People make zombies. No matter what else is in the mix, without people there can be no walking dead trying to hunt and eat other people. This seems like a simple concept, but it’s too often overlooked when developing survival strategies for a zombie outbreak. The best advice for increasing your odds of staying alive, and the first thing to consider when developing a survival plan, is to keep away from people. No people means no zombies.

With that in mind banding together in large groups is a bad idea. Finding refuge in any densely populated area, such as government camp, city building, or military base, is a recipe for disaster. In fact, the classic cinematic image of a hoard of zombies attacking a few people in an abandoned farmhouse presents exactly the wrong impression.

Abandoned farmhouses have two major advantages built right into the name: 1) they’re abandoned – meaning no people, and 2) they’re on a farm – meaning a large plot of open land that provides good visibility and further decreases the likelihood of any other people being around. Not to mention the potential for growing food, and accessing an independent water supply.

Healthy people can also turn out to be a serious threat, stealing your food and gear, or causing you great physical harm.

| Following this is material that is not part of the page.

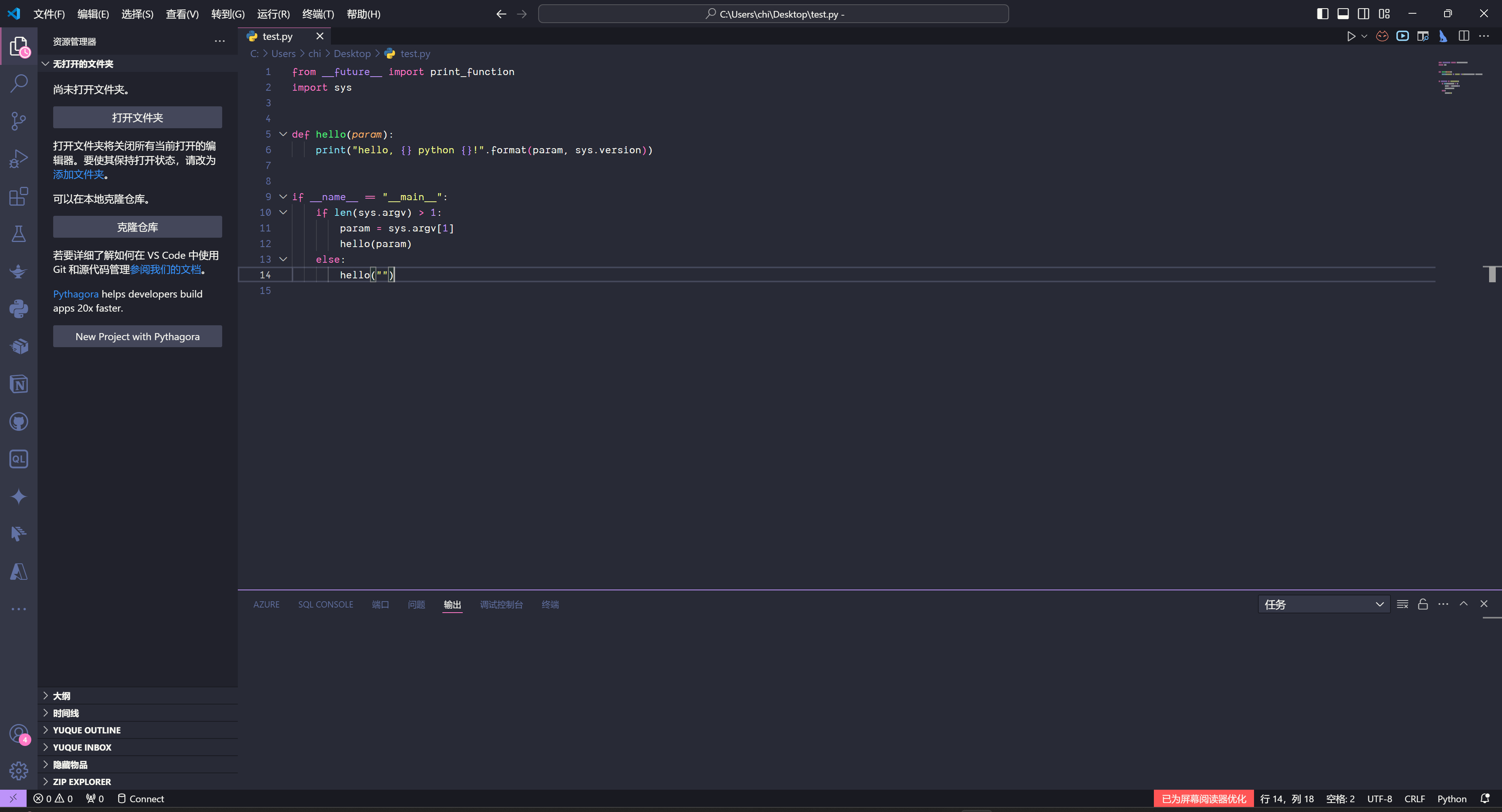Open the Source Control view

(19, 121)
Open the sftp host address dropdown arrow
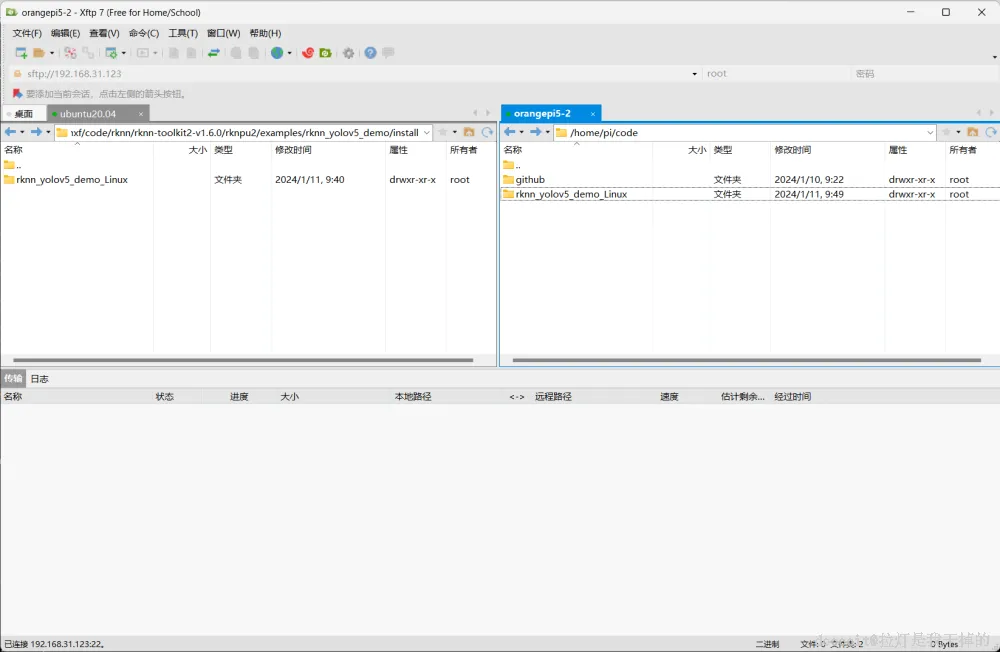The height and width of the screenshot is (652, 1000). [x=695, y=74]
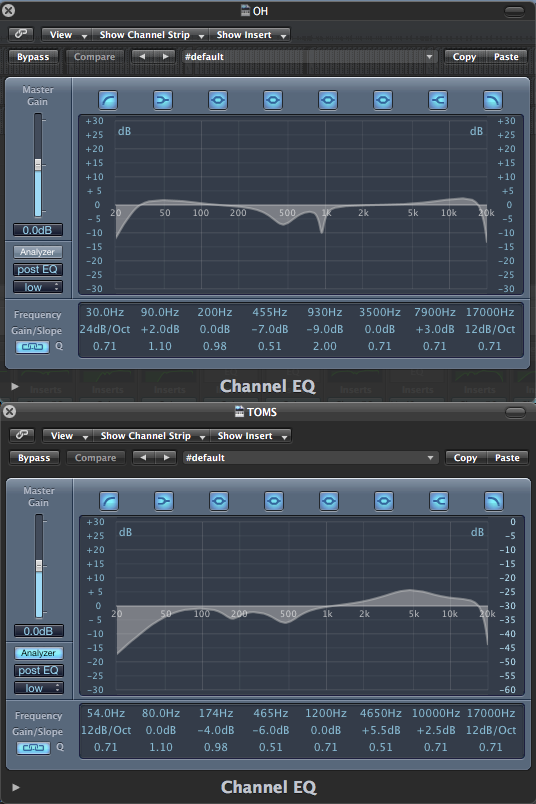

So when the zombie crap hits the proverbial fan, try to get as far away as possible from pretty much everybody else on the planet. It may quite literally be the difference between life and death.


  1. so true, the thing that “28 weeks later” and “Land of the Dead” did well was how fast things can go downhill when a populated place has no real plan for a walking/running outbreak.

    So if the zombie show up, and you movie to a new place that has a lot of people there, and it has not started doing a zombie drill by the time you get there, plan on moving on. When you have a large group of people, they need to know what they need to do when a disaster happens, if they don’t, the will just do what they think they should do, or what they want to do, and soon after panic.

    Smaller groups tends to be more flexible, and it becomes easier to see when a problem is forming among the group. Also, as a smaller group, when you meet other groups, you just become two/three groups, so when something happens you just stick with your group, and move one when it’s time.

  2. Being solo can’t be good either. What is an optimal group size for survival?

    • The ideal group size can change depending on your needs and ability. But a rough number of something like 4 or 5 would be a safe bet. Enough people to help collect food, water and supplies, and also keep watch at night, but not so many that factions will develop.

    • Jason A. Martin

      I agree that you want to keep your group small and flexible (I’d have said more than four or five… hell, that wouldn’t even cover all of my kids!), but wouldn’t something the size of a modern military squad be feasible? Say… a dozen members?